China Shanghai International Arts Festival 2002

Symposium

Art, technology and the new performer: the use of digital technology in live performance

Monday 11 November to Saturday 16 November, 2003

Shanghai Theatre Academy

As part of Celebrate Australia, a showcase of Australia performing arts presented at  the China Shanghai International Arts Festival, South Australia’s Flinders University Drama Centre convened a week long symposium at the Shanghai Theatre Academy.

The symposium introduced Chinese performing arts practitioners, academics, critics and students to Australian artists who were integrating live performance with real-time digital technology.

The idea for the symposium built on the contacts made in 2000 when Mary Moore’s Exile project, produced by Barry Plews and Reckless Moments and  featuring Japanese butoh artist Tomiko Takai, performed in Shanghai.

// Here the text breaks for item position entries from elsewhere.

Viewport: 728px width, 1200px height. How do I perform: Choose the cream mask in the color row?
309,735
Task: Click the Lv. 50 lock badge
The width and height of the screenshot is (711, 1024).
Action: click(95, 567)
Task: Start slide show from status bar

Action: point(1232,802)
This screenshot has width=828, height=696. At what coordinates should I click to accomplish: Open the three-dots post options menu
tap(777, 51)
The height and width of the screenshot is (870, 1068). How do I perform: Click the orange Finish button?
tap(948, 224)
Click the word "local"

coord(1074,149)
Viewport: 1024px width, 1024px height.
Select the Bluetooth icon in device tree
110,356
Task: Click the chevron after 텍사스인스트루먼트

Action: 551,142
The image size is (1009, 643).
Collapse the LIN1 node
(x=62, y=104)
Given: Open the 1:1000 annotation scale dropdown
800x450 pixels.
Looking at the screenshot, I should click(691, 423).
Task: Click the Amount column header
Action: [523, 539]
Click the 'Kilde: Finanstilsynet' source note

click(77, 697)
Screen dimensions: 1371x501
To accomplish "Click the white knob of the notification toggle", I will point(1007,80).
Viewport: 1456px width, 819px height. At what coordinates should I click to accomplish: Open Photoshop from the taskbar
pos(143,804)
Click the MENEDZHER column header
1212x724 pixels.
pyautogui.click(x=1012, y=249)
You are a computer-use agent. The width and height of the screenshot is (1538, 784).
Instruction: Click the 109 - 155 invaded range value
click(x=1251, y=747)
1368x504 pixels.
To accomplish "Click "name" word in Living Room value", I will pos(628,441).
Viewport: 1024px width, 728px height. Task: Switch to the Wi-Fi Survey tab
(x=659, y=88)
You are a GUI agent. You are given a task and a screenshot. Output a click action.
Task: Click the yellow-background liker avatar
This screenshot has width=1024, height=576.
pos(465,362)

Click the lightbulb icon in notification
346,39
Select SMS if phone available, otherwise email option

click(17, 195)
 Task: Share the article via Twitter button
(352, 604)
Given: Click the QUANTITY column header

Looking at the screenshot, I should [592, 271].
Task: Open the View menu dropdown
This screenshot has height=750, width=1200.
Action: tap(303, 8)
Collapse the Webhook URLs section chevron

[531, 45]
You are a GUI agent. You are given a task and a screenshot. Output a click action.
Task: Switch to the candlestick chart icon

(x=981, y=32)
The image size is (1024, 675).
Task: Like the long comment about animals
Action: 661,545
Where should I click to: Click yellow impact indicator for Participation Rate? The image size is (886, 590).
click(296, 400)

The interest expressed by Professor Gu Yi’an and other members of the Shanghai Theatre Academy led to a formal agreement for collaboration between their staff and students and the staff and students of the Flinders University Drama Centre. 

The focus of this collaboration is new technologies in live performance, especially those which enhance the expressive power of the performer. 

At a series of meetings held in Shanghai between Professor Rong Guangrun, Head of the Theatre Academy and Professor Julie Holledge, Director of the Flinders University Drama Centre a detailed outline of the symposium program was devised.

The Symposium Program

The program was divided into two parts: the open afternoon sessions in which artists presented their research, and closed workshop sessions held each morning for staff and students of the Shanghai Academy and student participants from the Drama Centre at Flinders University.

The program provided an opportunity for students from the Shanghai Theatre Academy to have direct contact with Australian artists and students in a context of genuine intercultural exchange.

Artists Participating in the Symposium

Stelarc, a performance artist well known in Europe, the US and Japan, showed how prosthetics, robotics, Virtual Reality systems and the Internet can be used to explore alternate, intimate and involuntary interfaces with the body.

Mary Moore, one of Australia’s leading theatre designers presented aspects of her research into the framing of the performing body in video and computer generated imagery. She referred to works she has created for international performing arts festivals, in particular  Exile and Masterkey. Together with video artist Richard Back she convened a workshop with design staff and students from the Academy.

Wojciech Pisarek, a puppet theatre director and digital artist demonstrated the results of his research into the real-time performance of digital characters with a Chinese language performance of Samuel Beckett’s  Come and Go, incorporating digital masks. Acting students from the Academy performed the onstage characters and animated digital character masks.

Hellen Sky and John McCormick, co-founders of Company in Space, focused on their latest work in real time motion capture and the creation of shared performance space for live bodies and computer generated avatars. They performed excerpts from a work premiering at the Melbourne Festival.

William Yang, photographer and performance artists presented extracts from his celebrated ‘slide-show’ monologues which combined personal journeys with photographic images projected through a computer controlled system. He included sequences from his work which referred to the history of his extended family who migrated from China to Northern Australia in the 1880’s.

The symposium was sponsored by the Australia-China Council, an initiative of the Department of Foreign Affairs and Trade.